I read this 'primal' blog from time to time - it's another flavor of 'paleo' and kind of fun. His post yesterday caught my attention, particularly in light of the weight loss many of us have experienced, and struggle to reverse. When I first dropped weight I lost a lot of muscle - my calves shrank enough that I could feel the difference within just a week or two.

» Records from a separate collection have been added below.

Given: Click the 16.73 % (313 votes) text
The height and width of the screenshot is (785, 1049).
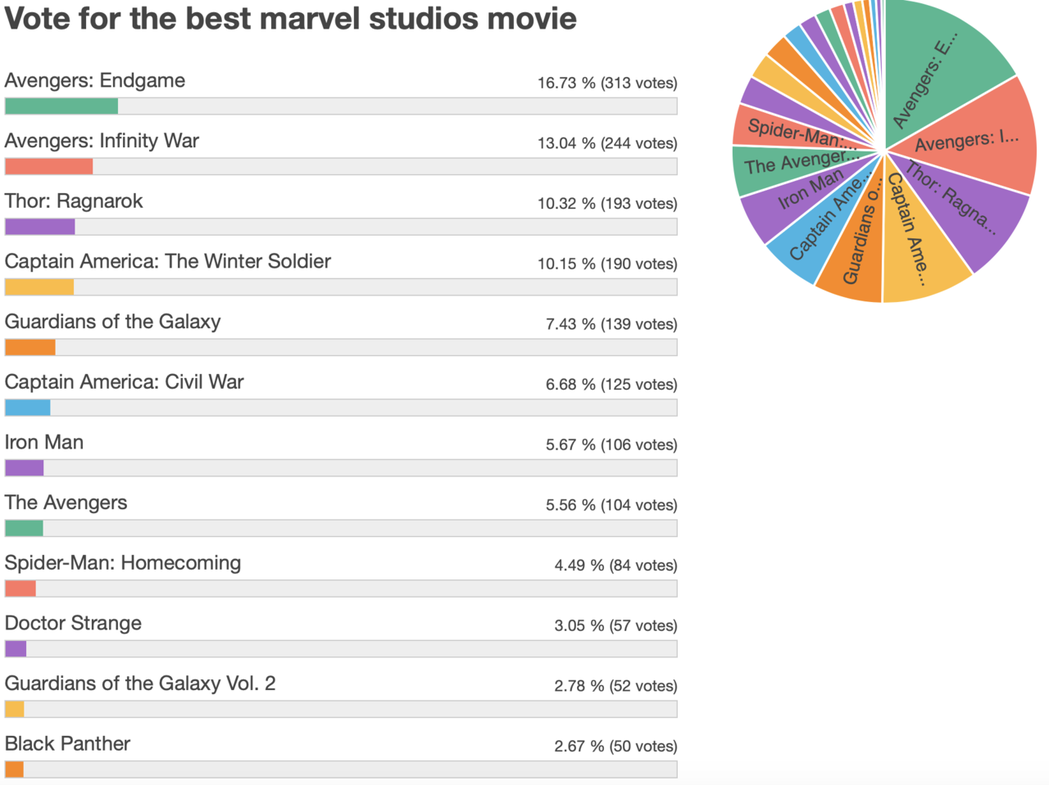Looking at the screenshot, I should [607, 83].
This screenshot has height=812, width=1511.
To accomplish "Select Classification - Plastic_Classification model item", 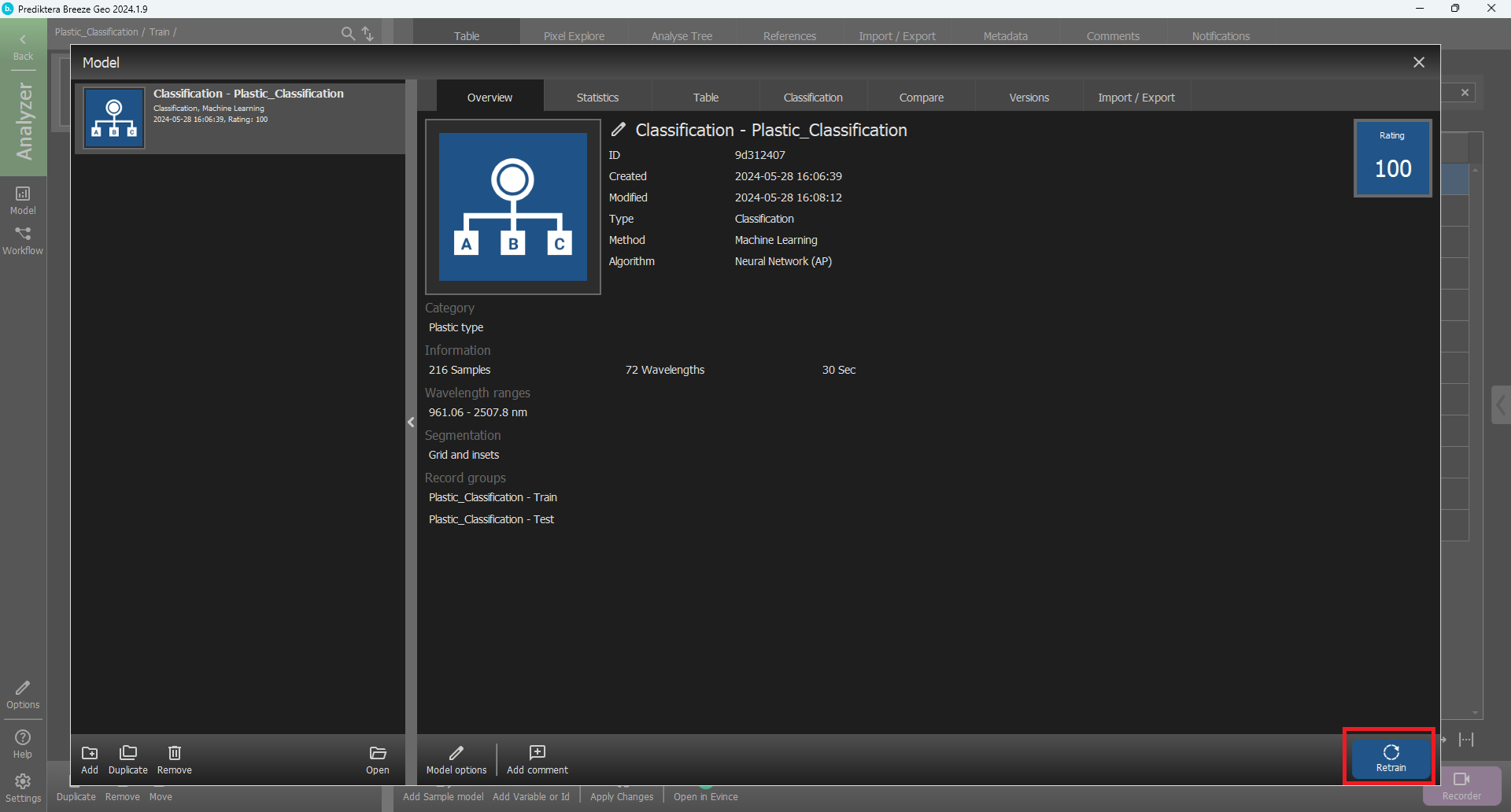I will 240,118.
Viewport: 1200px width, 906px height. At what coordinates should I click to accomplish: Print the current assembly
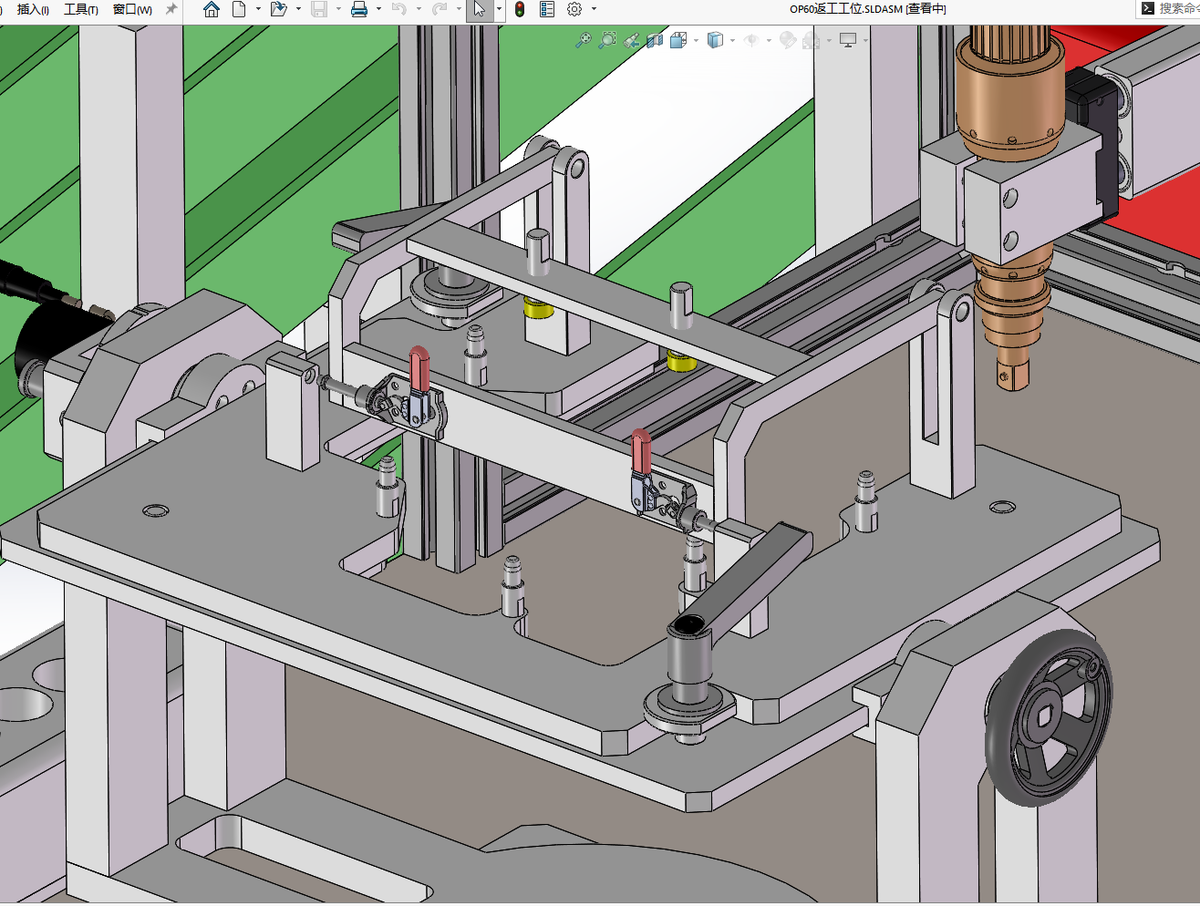(x=359, y=9)
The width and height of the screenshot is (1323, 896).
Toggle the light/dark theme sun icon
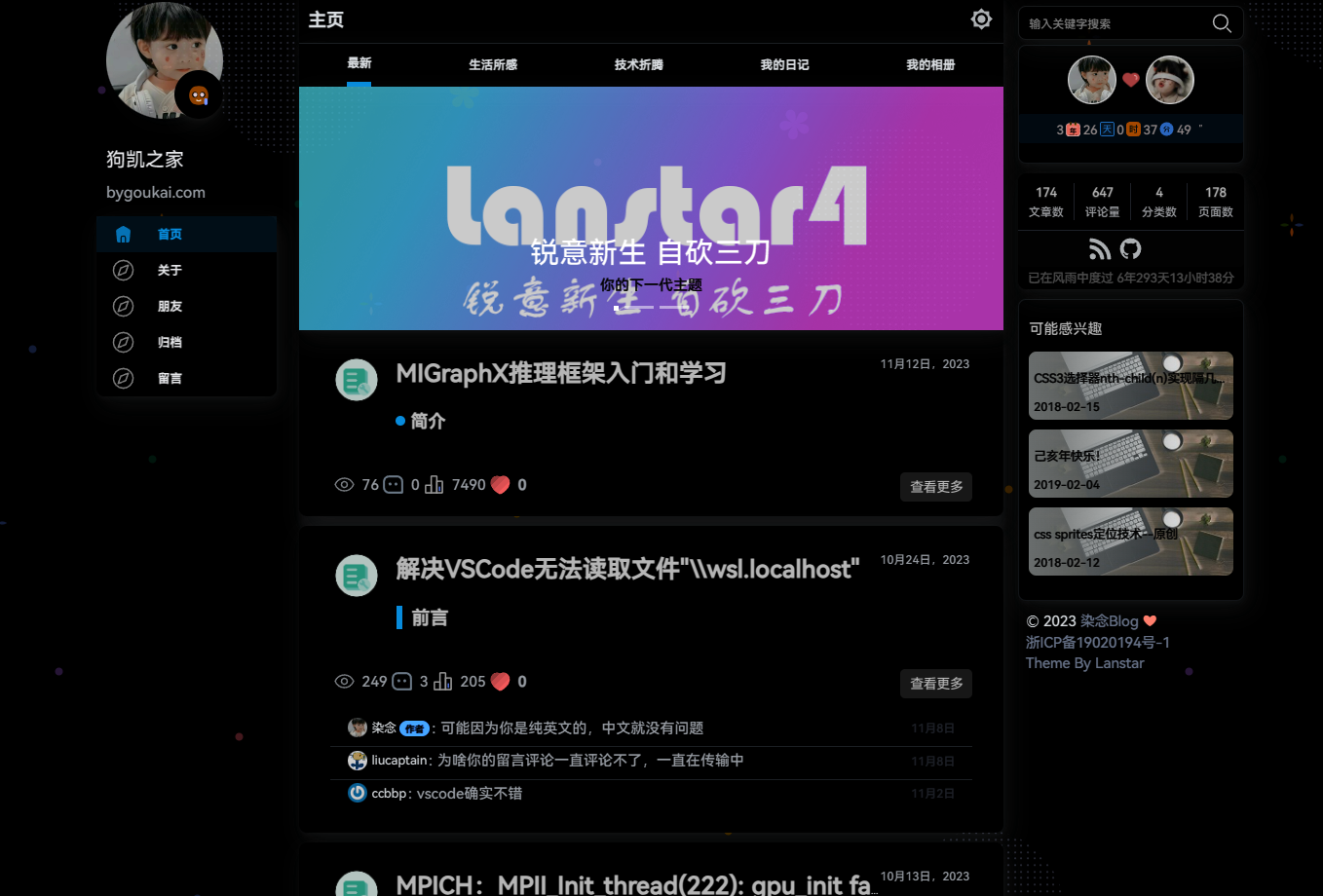tap(981, 19)
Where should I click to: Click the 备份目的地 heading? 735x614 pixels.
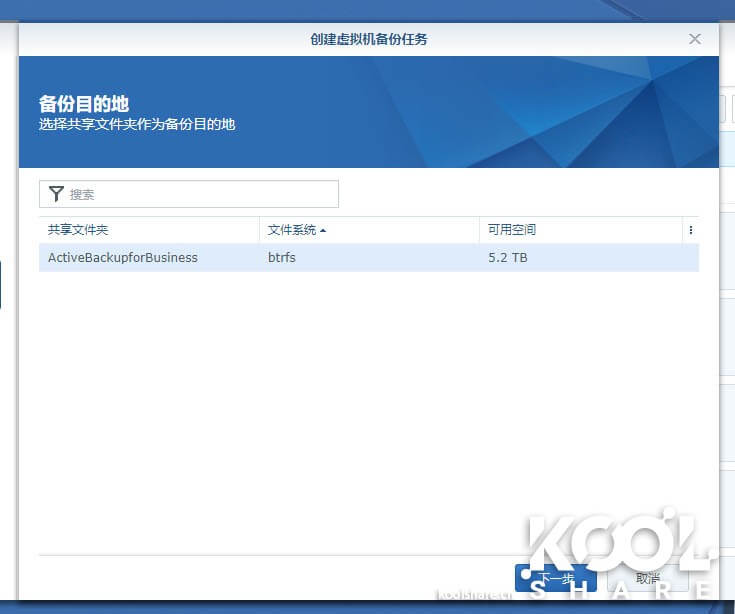[84, 104]
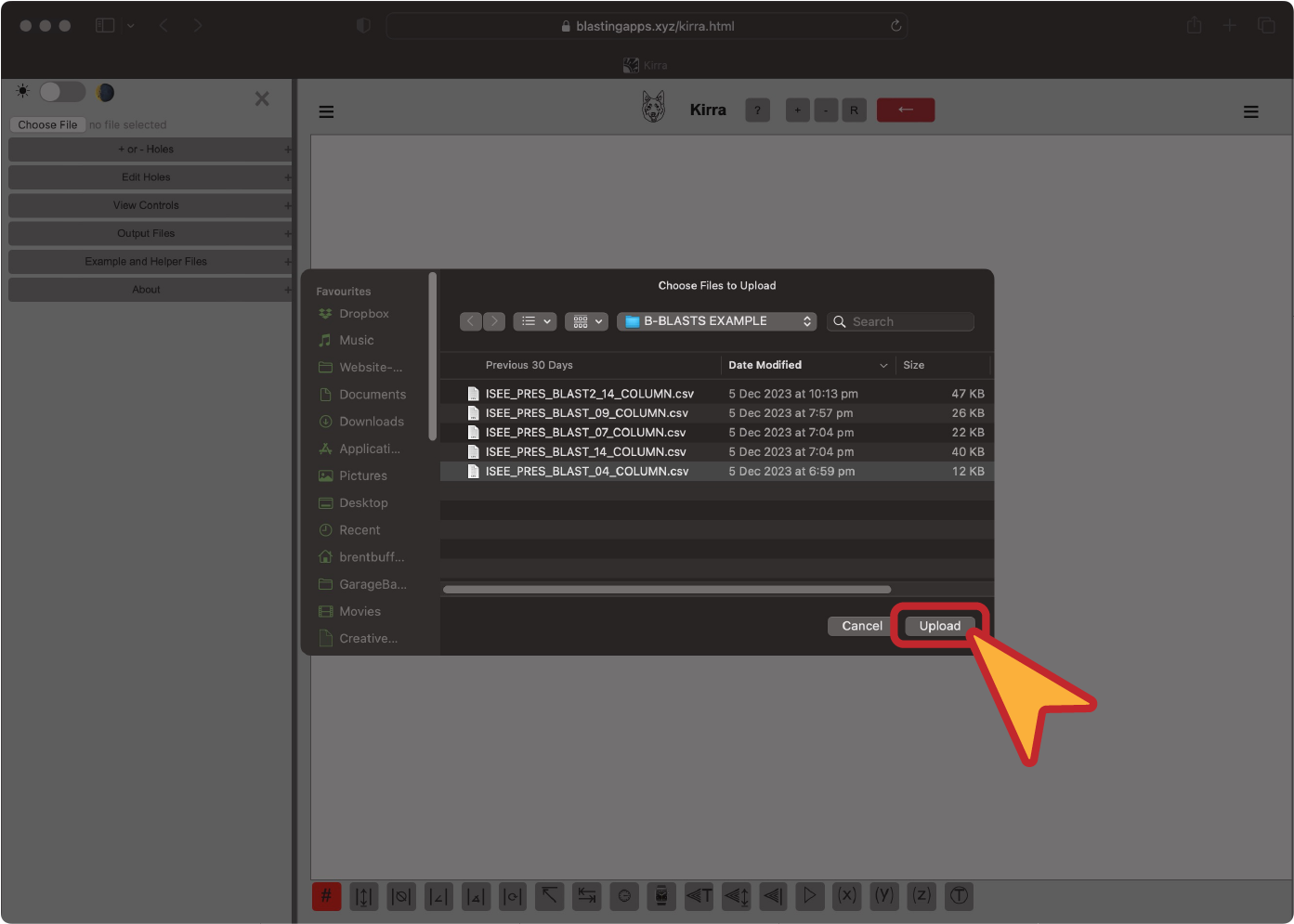Screen dimensions: 1294x924
Task: Open the B-BLASTS EXAMPLE folder dropdown
Action: (x=716, y=321)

A lot of what he's talking about in this article is a teasing take-down of the kind of 'broscience' weight-lifting guys apparently share in the gym... not exactly required reading for most of us :grin:

http://www.marksdailyapple.com/how-many ... more-22548

His point is that having a ton of muscle so you can "burn fat" while lying around on the sofa is - not the point. In addition to improved insulin sensitivity, here's the good news about muscle that caught my eye:
Having greater muscle mass also acts as metabolic reserve in times of trauma. I’m not talking about famine or starvation. I’m talking about car accidents, internal damage to organs, severe burns, cancer, sepsis, and catastrophic injury. A great review article (PDF) from five years ago summarizes the role skeletal muscle plays in recovery from and survival of trauma. In these unfortunate but very real instances, protein requirements shoot up to repair damage, and muscle protein breakdown increases. More muscle mass means you have more reserves to keep the amino acids flowing. When healing from burns, dietary protein needs increase to 3 grams per kg of bodyweight. If you can’t stomach that much or dietary protein isn’t available to you, it comes from existing muscle. And, if you don’t have much muscle to spare, you’re going to recover more slowly from severe burns. Same goes for cancer patients; those who have the greatest muscle mass tend to suffer fewer recurrences and live longer. Think of skeletal muscle mass as a buffer for hard times.
The pdf link is here: http://www.ajcn.org/content/84/3/475.full.pdf+html - there are a couple of other links within his article as well - one specifically about the connection between organ reserve in aging and muscle mass, and the badness of inflammation in that regard...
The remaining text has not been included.